Lost my Breitling B-1 one month ago. Serial #113747!! Steel case with gray face and UTC dial on bracelett. Totally sucks. Would contacting Breitling help at all?? The battery might die soon and I thought that if it was sent in for service, they might catch it. Any ideas or suggestions?? Thanks.


----------



## JAD3703

Doc C,

I would notify Breitling immediately, as well as the national Breitling head office in the country in which you reside. I did so in similar circumstances and got my watch back several months later when someone tried sending it in for the servicing I had originally sent it in for! 

I kept in contact with the company on a regular basis (the National Customer Service Manager started sending me weekly updates!), and it eventually paid off.

Never say die!

James


----------



## Doc C

Thanks for the tip. I'll contact them ASAP. Take care.


----------



## JAD3703

Nema problema. You never know, you might get lucky! Did the shipment company that you sent it out via say that they were also investigating? Normally, the chain of signatures/control of most postal/courier companies is pretty stringent, especially with expensive/insured/registered items.

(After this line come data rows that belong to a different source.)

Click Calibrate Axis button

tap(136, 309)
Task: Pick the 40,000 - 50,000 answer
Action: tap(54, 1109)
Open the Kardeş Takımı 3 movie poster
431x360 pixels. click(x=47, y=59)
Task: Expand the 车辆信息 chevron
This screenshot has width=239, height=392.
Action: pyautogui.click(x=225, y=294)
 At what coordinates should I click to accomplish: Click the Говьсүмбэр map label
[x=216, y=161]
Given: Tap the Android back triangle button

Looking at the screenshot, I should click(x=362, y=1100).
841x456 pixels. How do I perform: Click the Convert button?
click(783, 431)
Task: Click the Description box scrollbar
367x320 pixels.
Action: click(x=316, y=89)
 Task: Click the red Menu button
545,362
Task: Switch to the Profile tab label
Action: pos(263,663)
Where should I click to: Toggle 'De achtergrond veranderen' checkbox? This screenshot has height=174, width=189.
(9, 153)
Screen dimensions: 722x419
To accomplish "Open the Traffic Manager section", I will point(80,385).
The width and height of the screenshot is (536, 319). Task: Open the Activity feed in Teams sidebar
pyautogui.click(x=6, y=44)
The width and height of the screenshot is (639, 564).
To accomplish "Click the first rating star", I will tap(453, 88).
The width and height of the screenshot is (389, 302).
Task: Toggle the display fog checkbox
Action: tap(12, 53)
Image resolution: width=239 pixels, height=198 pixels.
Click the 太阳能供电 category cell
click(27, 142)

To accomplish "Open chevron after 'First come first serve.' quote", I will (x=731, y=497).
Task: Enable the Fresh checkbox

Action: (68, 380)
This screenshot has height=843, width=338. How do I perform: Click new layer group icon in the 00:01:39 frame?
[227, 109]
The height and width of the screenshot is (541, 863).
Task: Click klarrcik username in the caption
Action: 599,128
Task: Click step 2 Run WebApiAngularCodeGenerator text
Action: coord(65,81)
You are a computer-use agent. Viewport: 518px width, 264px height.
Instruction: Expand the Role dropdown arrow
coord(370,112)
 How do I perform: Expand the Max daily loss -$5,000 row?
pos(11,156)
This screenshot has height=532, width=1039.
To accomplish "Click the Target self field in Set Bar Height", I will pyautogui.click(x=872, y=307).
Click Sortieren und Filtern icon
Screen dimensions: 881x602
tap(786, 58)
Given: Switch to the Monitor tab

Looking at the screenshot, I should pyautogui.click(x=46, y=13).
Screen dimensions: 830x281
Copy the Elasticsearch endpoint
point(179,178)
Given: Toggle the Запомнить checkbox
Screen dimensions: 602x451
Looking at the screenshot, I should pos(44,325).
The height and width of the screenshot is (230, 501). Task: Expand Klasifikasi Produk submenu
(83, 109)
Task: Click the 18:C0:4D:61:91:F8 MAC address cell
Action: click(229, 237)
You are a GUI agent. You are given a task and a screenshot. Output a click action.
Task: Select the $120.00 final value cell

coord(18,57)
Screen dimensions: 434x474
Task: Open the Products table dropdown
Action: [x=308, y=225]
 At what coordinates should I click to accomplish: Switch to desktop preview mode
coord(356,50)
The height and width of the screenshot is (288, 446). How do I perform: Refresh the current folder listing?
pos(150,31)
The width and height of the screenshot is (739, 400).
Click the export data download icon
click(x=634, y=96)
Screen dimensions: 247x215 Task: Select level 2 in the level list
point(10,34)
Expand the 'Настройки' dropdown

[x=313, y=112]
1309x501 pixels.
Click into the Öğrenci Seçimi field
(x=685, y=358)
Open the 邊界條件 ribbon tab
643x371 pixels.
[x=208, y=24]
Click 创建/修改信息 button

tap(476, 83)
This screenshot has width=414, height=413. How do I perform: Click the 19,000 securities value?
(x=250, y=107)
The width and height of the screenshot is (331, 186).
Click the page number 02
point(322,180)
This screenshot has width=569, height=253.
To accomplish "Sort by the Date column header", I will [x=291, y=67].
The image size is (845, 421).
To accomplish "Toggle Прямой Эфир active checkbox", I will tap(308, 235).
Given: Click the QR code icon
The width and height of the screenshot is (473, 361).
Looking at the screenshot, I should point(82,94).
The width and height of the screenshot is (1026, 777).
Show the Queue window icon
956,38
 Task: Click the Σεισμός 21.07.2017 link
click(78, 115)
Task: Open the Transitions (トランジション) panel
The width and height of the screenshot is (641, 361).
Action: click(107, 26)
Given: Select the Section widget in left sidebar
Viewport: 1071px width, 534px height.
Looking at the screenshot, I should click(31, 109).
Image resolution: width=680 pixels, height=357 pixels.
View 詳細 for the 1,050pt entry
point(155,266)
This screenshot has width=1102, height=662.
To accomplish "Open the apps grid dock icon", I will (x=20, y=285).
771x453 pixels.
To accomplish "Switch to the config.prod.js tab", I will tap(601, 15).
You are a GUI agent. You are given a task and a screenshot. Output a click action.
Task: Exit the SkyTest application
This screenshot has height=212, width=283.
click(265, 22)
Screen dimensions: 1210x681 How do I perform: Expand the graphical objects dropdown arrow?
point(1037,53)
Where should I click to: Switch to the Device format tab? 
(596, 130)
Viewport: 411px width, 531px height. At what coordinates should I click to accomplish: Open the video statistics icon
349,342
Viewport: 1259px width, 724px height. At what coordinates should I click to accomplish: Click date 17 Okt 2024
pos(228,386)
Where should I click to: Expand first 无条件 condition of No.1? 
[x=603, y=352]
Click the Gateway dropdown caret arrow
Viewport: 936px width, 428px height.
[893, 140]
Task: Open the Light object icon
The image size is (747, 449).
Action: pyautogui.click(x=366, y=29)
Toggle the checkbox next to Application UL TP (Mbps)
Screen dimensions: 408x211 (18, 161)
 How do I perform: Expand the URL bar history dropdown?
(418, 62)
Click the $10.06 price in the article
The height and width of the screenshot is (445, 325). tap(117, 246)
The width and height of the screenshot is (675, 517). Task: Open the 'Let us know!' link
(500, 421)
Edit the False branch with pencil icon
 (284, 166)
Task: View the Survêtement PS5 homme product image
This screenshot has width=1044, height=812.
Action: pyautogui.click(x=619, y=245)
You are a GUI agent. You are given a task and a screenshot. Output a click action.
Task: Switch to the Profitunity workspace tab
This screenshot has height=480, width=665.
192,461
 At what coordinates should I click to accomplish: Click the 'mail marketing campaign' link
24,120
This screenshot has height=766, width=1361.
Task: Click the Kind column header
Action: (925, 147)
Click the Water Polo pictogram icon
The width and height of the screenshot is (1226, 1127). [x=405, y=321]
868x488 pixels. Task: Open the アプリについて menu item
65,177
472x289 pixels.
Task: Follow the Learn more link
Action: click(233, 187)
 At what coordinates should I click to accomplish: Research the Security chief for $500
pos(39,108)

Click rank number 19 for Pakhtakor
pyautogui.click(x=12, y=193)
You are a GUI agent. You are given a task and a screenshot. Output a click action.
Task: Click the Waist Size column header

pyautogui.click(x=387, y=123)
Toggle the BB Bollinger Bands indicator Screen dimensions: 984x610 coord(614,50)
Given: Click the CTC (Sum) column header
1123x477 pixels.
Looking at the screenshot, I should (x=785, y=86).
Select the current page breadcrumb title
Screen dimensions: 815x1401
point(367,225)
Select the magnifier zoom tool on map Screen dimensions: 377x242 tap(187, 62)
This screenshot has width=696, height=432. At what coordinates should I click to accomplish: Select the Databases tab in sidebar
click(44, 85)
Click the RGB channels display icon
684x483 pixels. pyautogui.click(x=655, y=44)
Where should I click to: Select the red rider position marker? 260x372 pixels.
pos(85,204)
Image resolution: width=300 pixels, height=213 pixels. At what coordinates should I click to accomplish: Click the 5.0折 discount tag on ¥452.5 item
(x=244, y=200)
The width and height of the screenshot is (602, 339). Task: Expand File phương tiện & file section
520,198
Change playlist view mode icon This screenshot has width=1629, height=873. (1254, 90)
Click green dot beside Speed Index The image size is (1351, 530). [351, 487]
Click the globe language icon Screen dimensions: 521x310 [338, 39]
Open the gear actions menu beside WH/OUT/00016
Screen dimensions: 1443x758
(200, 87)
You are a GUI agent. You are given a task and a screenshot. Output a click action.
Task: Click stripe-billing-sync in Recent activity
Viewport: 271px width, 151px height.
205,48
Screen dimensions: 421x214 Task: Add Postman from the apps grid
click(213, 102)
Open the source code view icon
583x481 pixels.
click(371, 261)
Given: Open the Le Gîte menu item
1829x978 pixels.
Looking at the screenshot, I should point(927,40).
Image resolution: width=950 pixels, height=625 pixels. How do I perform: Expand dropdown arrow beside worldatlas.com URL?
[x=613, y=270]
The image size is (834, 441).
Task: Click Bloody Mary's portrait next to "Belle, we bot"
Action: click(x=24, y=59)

Best of luck and let us know how it turns out.

James


----------



## Doc C

Thanks again. It was actually stolen from my house, so there wasn't a shipping company involved. I have contacted Breitling and hopefully it will pop up somewhere down the road. In the meantime, I have an insurance check and get to go shopping for another Breitling. Will never replace my B-1, but it does help a little. Thanks again so much for your help.


----------



## JAD3703

Hey, Doc. Glad to share my experiences on this subject. In my case,my stolen watch had tremendous emotional significance. Needless to say I went to the trial, and made sure that the thieving scum was fired from his job. But, the fact that your watch was stolen from your house really sucks, on a number of levels.

I'd also contact all of the authorized Breitling repair centres (and/or those that offer Breitling repair services, as they may not be an authorized repair centre) in your area, via letter.

Anyway, best of luck with your new watch search.

Regards,

James


----------